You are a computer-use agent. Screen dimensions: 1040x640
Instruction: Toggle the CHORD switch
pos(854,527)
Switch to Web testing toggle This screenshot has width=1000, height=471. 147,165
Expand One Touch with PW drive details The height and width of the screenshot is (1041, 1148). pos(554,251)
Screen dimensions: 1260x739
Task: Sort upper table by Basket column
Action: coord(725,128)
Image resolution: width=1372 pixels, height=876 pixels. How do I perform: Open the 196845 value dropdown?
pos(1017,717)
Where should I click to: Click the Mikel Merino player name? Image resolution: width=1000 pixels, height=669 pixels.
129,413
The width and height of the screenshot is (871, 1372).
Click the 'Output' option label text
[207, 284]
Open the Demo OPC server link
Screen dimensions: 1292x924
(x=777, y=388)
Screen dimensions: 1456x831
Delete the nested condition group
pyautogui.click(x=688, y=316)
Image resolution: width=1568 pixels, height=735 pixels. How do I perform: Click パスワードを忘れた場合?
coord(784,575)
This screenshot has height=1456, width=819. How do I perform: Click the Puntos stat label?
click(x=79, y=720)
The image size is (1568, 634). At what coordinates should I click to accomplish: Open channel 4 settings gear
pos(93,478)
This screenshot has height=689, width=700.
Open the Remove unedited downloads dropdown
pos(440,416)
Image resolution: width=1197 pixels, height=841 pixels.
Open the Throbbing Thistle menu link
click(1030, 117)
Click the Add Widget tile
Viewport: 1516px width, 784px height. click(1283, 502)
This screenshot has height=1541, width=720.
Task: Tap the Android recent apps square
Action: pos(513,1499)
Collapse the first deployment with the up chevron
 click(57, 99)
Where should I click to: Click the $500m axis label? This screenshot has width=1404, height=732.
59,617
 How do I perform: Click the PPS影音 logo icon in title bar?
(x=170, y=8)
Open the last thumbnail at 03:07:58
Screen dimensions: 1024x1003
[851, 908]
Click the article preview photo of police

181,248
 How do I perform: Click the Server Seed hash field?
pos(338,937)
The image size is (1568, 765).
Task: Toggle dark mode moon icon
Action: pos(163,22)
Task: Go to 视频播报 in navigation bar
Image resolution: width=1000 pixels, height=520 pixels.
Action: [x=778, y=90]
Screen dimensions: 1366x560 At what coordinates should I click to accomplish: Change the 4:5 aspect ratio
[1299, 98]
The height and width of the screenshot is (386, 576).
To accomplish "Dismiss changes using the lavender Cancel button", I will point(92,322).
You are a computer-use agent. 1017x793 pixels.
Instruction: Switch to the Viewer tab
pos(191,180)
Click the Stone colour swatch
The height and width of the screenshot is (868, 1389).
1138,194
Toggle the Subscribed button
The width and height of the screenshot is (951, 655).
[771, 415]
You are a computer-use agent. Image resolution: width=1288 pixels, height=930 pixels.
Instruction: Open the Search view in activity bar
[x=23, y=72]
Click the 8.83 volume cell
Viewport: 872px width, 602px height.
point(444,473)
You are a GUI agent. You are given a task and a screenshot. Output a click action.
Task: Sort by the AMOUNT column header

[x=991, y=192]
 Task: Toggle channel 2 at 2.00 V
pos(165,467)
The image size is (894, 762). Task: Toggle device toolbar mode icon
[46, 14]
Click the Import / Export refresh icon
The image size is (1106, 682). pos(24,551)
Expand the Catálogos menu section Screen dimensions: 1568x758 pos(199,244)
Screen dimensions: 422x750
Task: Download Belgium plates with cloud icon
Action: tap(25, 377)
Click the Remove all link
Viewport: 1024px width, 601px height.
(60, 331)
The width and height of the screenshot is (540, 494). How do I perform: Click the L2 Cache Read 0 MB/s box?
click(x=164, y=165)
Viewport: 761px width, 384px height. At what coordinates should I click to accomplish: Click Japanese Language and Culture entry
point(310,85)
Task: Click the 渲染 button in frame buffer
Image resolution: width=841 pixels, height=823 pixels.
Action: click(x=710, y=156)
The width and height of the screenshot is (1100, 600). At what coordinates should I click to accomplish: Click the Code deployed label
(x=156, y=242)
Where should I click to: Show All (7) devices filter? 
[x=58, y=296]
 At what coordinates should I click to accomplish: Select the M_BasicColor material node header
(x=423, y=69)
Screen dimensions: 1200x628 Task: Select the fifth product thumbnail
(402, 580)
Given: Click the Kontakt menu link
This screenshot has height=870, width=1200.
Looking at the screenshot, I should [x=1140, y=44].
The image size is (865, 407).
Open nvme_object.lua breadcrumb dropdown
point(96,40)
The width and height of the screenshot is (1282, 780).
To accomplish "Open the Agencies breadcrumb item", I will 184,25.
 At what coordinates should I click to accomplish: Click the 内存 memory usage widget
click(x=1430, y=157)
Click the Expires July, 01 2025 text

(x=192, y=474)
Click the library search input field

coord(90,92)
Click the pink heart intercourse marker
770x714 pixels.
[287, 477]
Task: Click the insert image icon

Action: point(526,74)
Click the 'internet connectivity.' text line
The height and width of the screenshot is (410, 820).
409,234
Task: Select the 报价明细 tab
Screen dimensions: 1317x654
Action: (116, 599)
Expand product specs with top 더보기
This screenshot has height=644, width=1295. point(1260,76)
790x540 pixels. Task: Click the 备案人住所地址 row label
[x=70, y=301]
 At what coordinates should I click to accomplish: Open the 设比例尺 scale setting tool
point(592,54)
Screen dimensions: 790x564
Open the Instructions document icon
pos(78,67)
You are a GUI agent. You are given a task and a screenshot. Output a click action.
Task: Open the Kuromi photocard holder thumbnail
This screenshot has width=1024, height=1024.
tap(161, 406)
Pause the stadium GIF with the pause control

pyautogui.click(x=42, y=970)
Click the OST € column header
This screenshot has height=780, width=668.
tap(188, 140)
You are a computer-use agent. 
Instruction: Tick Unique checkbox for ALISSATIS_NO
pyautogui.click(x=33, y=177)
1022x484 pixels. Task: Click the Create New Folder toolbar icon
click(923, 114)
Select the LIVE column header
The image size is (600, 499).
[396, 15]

● ● ●

Required action:
Write out the whole listing once more, exactly as it reads.

Problem solution:
You are a computer-use agent. Screen dimensions: 1040x640
Instruction: Toggle the CHORD switch
pos(854,527)
Switch to Web testing toggle This screenshot has width=1000, height=471. 147,165
Expand One Touch with PW drive details The height and width of the screenshot is (1041, 1148). pos(554,251)
Screen dimensions: 1260x739
Task: Sort upper table by Basket column
Action: coord(725,128)
Image resolution: width=1372 pixels, height=876 pixels. How do I perform: Open the 196845 value dropdown?
pos(1017,717)
Where should I click to: Click the Mikel Merino player name? Image resolution: width=1000 pixels, height=669 pixels.
129,413
The width and height of the screenshot is (871, 1372).
Click the 'Output' option label text
[207, 284]
Open the Demo OPC server link
Screen dimensions: 1292x924
(x=777, y=388)
Screen dimensions: 1456x831
Delete the nested condition group
pyautogui.click(x=688, y=316)
Image resolution: width=1568 pixels, height=735 pixels. How do I perform: Click パスワードを忘れた場合?
coord(784,575)
This screenshot has height=1456, width=819. How do I perform: Click the Puntos stat label?
click(x=79, y=720)
The image size is (1568, 634). At what coordinates should I click to accomplish: Open channel 4 settings gear
pos(93,478)
This screenshot has height=689, width=700.
Open the Remove unedited downloads dropdown
pos(440,416)
Image resolution: width=1197 pixels, height=841 pixels.
Open the Throbbing Thistle menu link
click(1030, 117)
Click the Add Widget tile
Viewport: 1516px width, 784px height. click(1283, 502)
This screenshot has height=1541, width=720.
Task: Tap the Android recent apps square
Action: pos(513,1499)
Collapse the first deployment with the up chevron
 click(57, 99)
Where should I click to: Click the $500m axis label? This screenshot has width=1404, height=732.
59,617
 How do I perform: Click the PPS影音 logo icon in title bar?
(x=170, y=8)
Open the last thumbnail at 03:07:58
Screen dimensions: 1024x1003
[851, 908]
Click the article preview photo of police

181,248
 How do I perform: Click the Server Seed hash field?
pos(338,937)
The image size is (1568, 765).
Task: Toggle dark mode moon icon
Action: pos(163,22)
Task: Go to 视频播报 in navigation bar
Image resolution: width=1000 pixels, height=520 pixels.
Action: [x=778, y=90]
Screen dimensions: 1366x560 At what coordinates should I click to accomplish: Change the 4:5 aspect ratio
[1299, 98]
The height and width of the screenshot is (386, 576).
To accomplish "Dismiss changes using the lavender Cancel button", I will point(92,322).
You are a computer-use agent. 1017x793 pixels.
Instruction: Switch to the Viewer tab
pos(191,180)
Click the Stone colour swatch
The height and width of the screenshot is (868, 1389).
1138,194
Toggle the Subscribed button
The width and height of the screenshot is (951, 655).
[771, 415]
You are a computer-use agent. Image resolution: width=1288 pixels, height=930 pixels.
Instruction: Open the Search view in activity bar
[x=23, y=72]
Click the 8.83 volume cell
Viewport: 872px width, 602px height.
point(444,473)
You are a GUI agent. You are given a task and a screenshot. Output a click action.
Task: Sort by the AMOUNT column header

[x=991, y=192]
 Task: Toggle channel 2 at 2.00 V
pos(165,467)
The image size is (894, 762). Task: Toggle device toolbar mode icon
[46, 14]
Click the Import / Export refresh icon
The image size is (1106, 682). pos(24,551)
Expand the Catálogos menu section Screen dimensions: 1568x758 pos(199,244)
Screen dimensions: 422x750
Task: Download Belgium plates with cloud icon
Action: tap(25, 377)
Click the Remove all link
Viewport: 1024px width, 601px height.
(60, 331)
The width and height of the screenshot is (540, 494). How do I perform: Click the L2 Cache Read 0 MB/s box?
click(x=164, y=165)
Viewport: 761px width, 384px height. At what coordinates should I click to accomplish: Click Japanese Language and Culture entry
point(310,85)
Task: Click the 渲染 button in frame buffer
Image resolution: width=841 pixels, height=823 pixels.
Action: click(x=710, y=156)
The width and height of the screenshot is (1100, 600). At what coordinates should I click to accomplish: Click the Code deployed label
(x=156, y=242)
Where should I click to: Show All (7) devices filter? 
[x=58, y=296]
 At what coordinates should I click to accomplish: Select the M_BasicColor material node header
(x=423, y=69)
Screen dimensions: 1200x628 Task: Select the fifth product thumbnail
(402, 580)
Given: Click the Kontakt menu link
This screenshot has height=870, width=1200.
Looking at the screenshot, I should [x=1140, y=44].
The image size is (865, 407).
Open nvme_object.lua breadcrumb dropdown
point(96,40)
The width and height of the screenshot is (1282, 780).
To accomplish "Open the Agencies breadcrumb item", I will 184,25.
 At what coordinates should I click to accomplish: Click the 内存 memory usage widget
click(x=1430, y=157)
Click the Expires July, 01 2025 text

(x=192, y=474)
Click the library search input field

coord(90,92)
Click the pink heart intercourse marker
770x714 pixels.
[287, 477]
Task: Click the insert image icon

Action: point(526,74)
Click the 'internet connectivity.' text line
The height and width of the screenshot is (410, 820).
409,234
Task: Select the 报价明细 tab
Screen dimensions: 1317x654
Action: (116, 599)
Expand product specs with top 더보기
This screenshot has height=644, width=1295. point(1260,76)
790x540 pixels. Task: Click the 备案人住所地址 row label
[x=70, y=301]
 At what coordinates should I click to accomplish: Open the 设比例尺 scale setting tool
point(592,54)
Screen dimensions: 790x564
Open the Instructions document icon
pos(78,67)
You are a GUI agent. You are given a task and a screenshot. Output a click action.
Task: Open the Kuromi photocard holder thumbnail
This screenshot has width=1024, height=1024.
tap(161, 406)
Pause the stadium GIF with the pause control

pyautogui.click(x=42, y=970)
Click the OST € column header
This screenshot has height=780, width=668.
tap(188, 140)
You are a computer-use agent. 
Instruction: Tick Unique checkbox for ALISSATIS_NO
pyautogui.click(x=33, y=177)
1022x484 pixels. Task: Click the Create New Folder toolbar icon
click(923, 114)
Select the LIVE column header
The image size is (600, 499).
[396, 15]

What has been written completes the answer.